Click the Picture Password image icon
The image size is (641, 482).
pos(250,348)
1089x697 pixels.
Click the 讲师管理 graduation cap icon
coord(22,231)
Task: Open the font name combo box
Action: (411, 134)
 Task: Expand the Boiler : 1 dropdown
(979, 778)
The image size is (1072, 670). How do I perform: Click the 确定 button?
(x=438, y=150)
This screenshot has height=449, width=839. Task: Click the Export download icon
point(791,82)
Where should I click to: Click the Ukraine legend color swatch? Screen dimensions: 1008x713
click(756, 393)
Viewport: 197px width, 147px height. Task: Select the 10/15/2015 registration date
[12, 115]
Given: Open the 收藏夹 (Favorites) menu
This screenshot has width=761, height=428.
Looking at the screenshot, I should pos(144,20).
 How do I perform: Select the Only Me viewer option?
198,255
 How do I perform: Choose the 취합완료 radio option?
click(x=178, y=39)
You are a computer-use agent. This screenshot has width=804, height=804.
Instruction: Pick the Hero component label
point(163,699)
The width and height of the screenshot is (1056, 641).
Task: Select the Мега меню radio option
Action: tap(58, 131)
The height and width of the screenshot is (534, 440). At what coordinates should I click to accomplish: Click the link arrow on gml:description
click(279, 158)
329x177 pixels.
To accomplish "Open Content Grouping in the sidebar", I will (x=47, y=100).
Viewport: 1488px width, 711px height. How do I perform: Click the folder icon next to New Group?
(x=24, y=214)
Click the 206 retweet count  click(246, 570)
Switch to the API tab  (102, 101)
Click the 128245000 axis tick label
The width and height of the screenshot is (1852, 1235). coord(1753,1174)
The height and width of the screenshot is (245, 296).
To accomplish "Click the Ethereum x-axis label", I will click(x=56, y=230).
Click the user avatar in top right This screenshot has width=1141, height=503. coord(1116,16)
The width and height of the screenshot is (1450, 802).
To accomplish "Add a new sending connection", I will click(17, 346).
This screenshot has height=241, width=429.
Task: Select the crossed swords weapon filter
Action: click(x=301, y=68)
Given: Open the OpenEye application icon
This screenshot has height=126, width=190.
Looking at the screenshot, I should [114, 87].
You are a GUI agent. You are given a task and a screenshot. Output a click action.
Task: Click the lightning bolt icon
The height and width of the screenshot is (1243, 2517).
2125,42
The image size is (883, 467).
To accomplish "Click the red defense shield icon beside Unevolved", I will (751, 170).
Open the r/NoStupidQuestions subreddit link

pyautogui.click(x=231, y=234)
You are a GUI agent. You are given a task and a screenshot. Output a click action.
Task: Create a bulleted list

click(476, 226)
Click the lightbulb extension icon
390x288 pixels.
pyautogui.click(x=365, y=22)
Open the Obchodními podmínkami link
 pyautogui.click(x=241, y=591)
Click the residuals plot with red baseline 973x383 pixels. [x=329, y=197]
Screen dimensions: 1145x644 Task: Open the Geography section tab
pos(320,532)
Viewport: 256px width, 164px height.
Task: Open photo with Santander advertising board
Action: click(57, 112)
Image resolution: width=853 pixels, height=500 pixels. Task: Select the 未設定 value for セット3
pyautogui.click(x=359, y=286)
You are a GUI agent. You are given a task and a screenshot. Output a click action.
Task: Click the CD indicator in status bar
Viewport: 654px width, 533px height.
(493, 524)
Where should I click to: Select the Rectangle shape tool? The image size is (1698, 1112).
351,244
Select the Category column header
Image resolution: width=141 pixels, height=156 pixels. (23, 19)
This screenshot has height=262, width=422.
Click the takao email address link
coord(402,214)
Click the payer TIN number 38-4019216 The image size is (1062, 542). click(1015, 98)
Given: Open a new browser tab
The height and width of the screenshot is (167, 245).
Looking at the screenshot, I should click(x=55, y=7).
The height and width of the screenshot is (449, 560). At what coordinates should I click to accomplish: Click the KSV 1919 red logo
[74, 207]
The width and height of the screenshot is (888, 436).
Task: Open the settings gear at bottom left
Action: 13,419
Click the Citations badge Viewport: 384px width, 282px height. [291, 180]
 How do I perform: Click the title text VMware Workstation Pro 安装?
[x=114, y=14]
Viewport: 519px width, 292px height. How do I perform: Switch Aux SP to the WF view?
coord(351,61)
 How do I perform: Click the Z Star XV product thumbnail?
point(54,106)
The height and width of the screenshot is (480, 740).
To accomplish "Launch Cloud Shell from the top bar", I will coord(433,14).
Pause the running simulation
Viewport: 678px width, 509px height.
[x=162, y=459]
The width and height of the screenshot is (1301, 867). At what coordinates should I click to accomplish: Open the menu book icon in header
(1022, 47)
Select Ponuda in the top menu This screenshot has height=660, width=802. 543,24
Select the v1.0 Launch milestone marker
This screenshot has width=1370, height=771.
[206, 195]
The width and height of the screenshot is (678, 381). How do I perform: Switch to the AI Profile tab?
********
* What is being asked
Please edit all of the rows above, replacing every "How do I perform" with "How can I carry out" and leaving everything else unchanged.

* Exercise result
Click the Picture Password image icon
The image size is (641, 482).
pos(250,348)
1089x697 pixels.
Click the 讲师管理 graduation cap icon
coord(22,231)
Task: Open the font name combo box
Action: (411, 134)
 Task: Expand the Boiler : 1 dropdown
(979, 778)
The image size is (1072, 670). How can I carry out: Click the 确定 button?
(x=438, y=150)
This screenshot has height=449, width=839. Task: Click the Export download icon
point(791,82)
Where should I click to: Click the Ukraine legend color swatch? Screen dimensions: 1008x713
click(756, 393)
Viewport: 197px width, 147px height. Task: Select the 10/15/2015 registration date
[12, 115]
Given: Open the 收藏夹 (Favorites) menu
This screenshot has width=761, height=428.
Looking at the screenshot, I should pos(144,20).
 How can I carry out: Select the Only Me viewer option?
198,255
 How can I carry out: Choose the 취합완료 radio option?
click(x=178, y=39)
You are a computer-use agent. This screenshot has width=804, height=804.
Instruction: Pick the Hero component label
point(163,699)
The width and height of the screenshot is (1056, 641).
Task: Select the Мега меню radio option
Action: tap(58, 131)
The height and width of the screenshot is (534, 440). At what coordinates should I click to accomplish: Click the link arrow on gml:description
click(279, 158)
329x177 pixels.
To accomplish "Open Content Grouping in the sidebar", I will (x=47, y=100).
Viewport: 1488px width, 711px height. How can I carry out: Click the folder icon next to New Group?
(x=24, y=214)
Click the 206 retweet count  click(246, 570)
Switch to the API tab  (102, 101)
Click the 128245000 axis tick label
The width and height of the screenshot is (1852, 1235). coord(1753,1174)
The height and width of the screenshot is (245, 296).
To accomplish "Click the Ethereum x-axis label", I will click(x=56, y=230).
Click the user avatar in top right This screenshot has width=1141, height=503. coord(1116,16)
The width and height of the screenshot is (1450, 802).
To accomplish "Add a new sending connection", I will click(17, 346).
This screenshot has height=241, width=429.
Task: Select the crossed swords weapon filter
Action: click(x=301, y=68)
Given: Open the OpenEye application icon
This screenshot has height=126, width=190.
Looking at the screenshot, I should [114, 87].
You are a GUI agent. You are given a task and a screenshot. Output a click action.
Task: Click the lightning bolt icon
The height and width of the screenshot is (1243, 2517).
2125,42
The image size is (883, 467).
To accomplish "Click the red defense shield icon beside Unevolved", I will (751, 170).
Open the r/NoStupidQuestions subreddit link

pyautogui.click(x=231, y=234)
You are a GUI agent. You are given a task and a screenshot. Output a click action.
Task: Create a bulleted list

click(476, 226)
Click the lightbulb extension icon
390x288 pixels.
pyautogui.click(x=365, y=22)
Open the Obchodními podmínkami link
 pyautogui.click(x=241, y=591)
Click the residuals plot with red baseline 973x383 pixels. [x=329, y=197]
Screen dimensions: 1145x644 Task: Open the Geography section tab
pos(320,532)
Viewport: 256px width, 164px height.
Task: Open photo with Santander advertising board
Action: click(57, 112)
Image resolution: width=853 pixels, height=500 pixels. Task: Select the 未設定 value for セット3
pyautogui.click(x=359, y=286)
You are a GUI agent. You are given a task and a screenshot. Output a click action.
Task: Click the CD indicator in status bar
Viewport: 654px width, 533px height.
(493, 524)
Where should I click to: Select the Rectangle shape tool? The image size is (1698, 1112).
351,244
Select the Category column header
Image resolution: width=141 pixels, height=156 pixels. (23, 19)
This screenshot has height=262, width=422.
Click the takao email address link
coord(402,214)
Click the payer TIN number 38-4019216 The image size is (1062, 542). click(1015, 98)
Given: Open a new browser tab
The height and width of the screenshot is (167, 245).
Looking at the screenshot, I should click(x=55, y=7).
The height and width of the screenshot is (449, 560). At what coordinates should I click to accomplish: Click the KSV 1919 red logo
[74, 207]
The width and height of the screenshot is (888, 436).
Task: Open the settings gear at bottom left
Action: 13,419
Click the Citations badge Viewport: 384px width, 282px height. [291, 180]
 How can I carry out: Click the title text VMware Workstation Pro 安装?
[x=114, y=14]
Viewport: 519px width, 292px height. How can I carry out: Switch Aux SP to the WF view?
coord(351,61)
 How can I carry out: Click the Z Star XV product thumbnail?
point(54,106)
The height and width of the screenshot is (480, 740).
To accomplish "Launch Cloud Shell from the top bar", I will coord(433,14).
Pause the running simulation
Viewport: 678px width, 509px height.
[x=162, y=459]
The width and height of the screenshot is (1301, 867). At what coordinates should I click to accomplish: Open the menu book icon in header
(1022, 47)
Select Ponuda in the top menu This screenshot has height=660, width=802. 543,24
Select the v1.0 Launch milestone marker
This screenshot has width=1370, height=771.
[206, 195]
The width and height of the screenshot is (678, 381). How can I carry out: Switch to the AI Profile tab?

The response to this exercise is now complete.